— START EXCERPTED PASSAGE —

Kind of self explainatory, but I'm thinking about this guy I'm going on a 2nd date with and how the timing is unusual but it's new year, new decade, and perhaps a new beginning. So far I like him we communicate well, he seems compassionate, his peck kiss was actually good. I'm having a lot of firsts with this guy. Which suprises me and makes things endearing.

 

Sure there's things I'm uncertain about and I have some questions for him that I plan to ask on date #2. And as my best friend advices I'm taking things slow, which for me means avoid drinking and making out right away.

 

The biggest thing I'm uncertain about is he's Iranian and was raised muslim. He says the only part of the religion he follows is not eating pork out of respect for his deceased parents (but his brothers and sisters do eat pork), which I didn't even know was a muslim thing. He's 5'11", he's pretty, a little hairier than I'm used to but that's nitpicky stuff, the real concerns are with background and expectations.

 

Anyone know anything about Iran? I tried googling it and didn't find much out.

Posted

My lover/boyfriend (not totally convinced what we are now) is Muslim. Doesn't eat pork, prays 5 times per day, doesn't drink alcohol (I drink lots of alcohol am a lapsed Catholic and like sausages :)).

 

According to their religion men are allowed to take their child from its mother once the child is 12 years or over. Men are allowed to beat their wives. Men can marry Christian women but Muslim women are not allowed to marry Christian men.

 

There are numerous stories from women who have dated Muslim guys who acted one way while dating them (treated them like a queen) but then became very religious suddenly when married and became the oppressor of their wives. So, just tread carefully, or rather, just be aware that that can and does happen a lot with western girl/Muslim marriages.

— END EXCERPTED PASSAGE —

* _TASK 1_
In the dating post, how tall is the man the writer is going on a second date with?
* _TASK 2_
Please carry on the dating post from its final sentence.
The listing that comes next is separate material, unrelated to the dating post.

— START DATA BLOCK —

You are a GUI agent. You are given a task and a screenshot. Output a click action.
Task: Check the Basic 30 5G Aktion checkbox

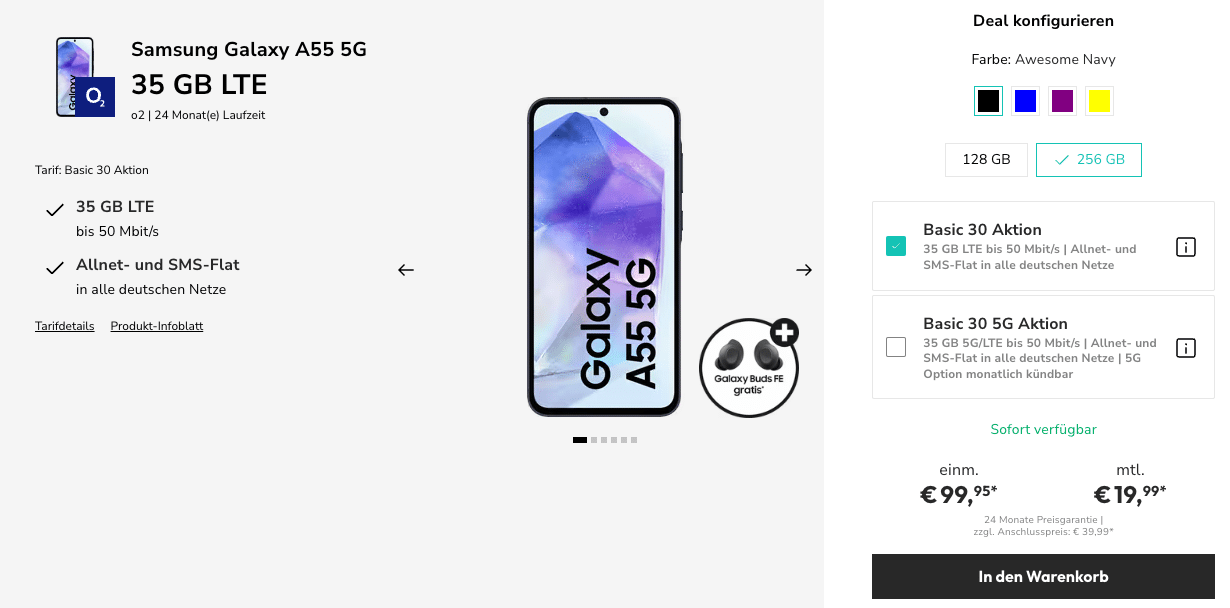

— END DATA BLOCK —

* _EXERCISE RESULT 1_
He is 5'11".

* _EXERCISE RESULT 2_
 

I have had numerous warnings from concerned parties (people working in an embassy for example who have heard all sorts of bad tales) regarding this guy due to his religion. I'm not trying to offend any Muslim readers, but I think the religious and cultural differences can be a major stumbling block, but it depends how devout they are, how Westernised and so on. Much as I liked this guy I've been fretting somewhat about the vast cultural differences and how his treatment of me might change should we to become more serious.

 

I think turning their back on their religion can be quite hard and guilt-ridden for them. It reminds me of old-school Catholicism in a lot of ways actually.

 

If you think this guy might be only telling you what you need to hear - i.e. re the pork thing just keep a note of it for future reference, he might be presenting you with what you want to hear because he likes you and doesn't want to scare you off, or it could be the truth. It seems to be a facet of this religion that people go back to it when they are older with more vigour than before which is sometimes not to the benefit of the female half of the partnership.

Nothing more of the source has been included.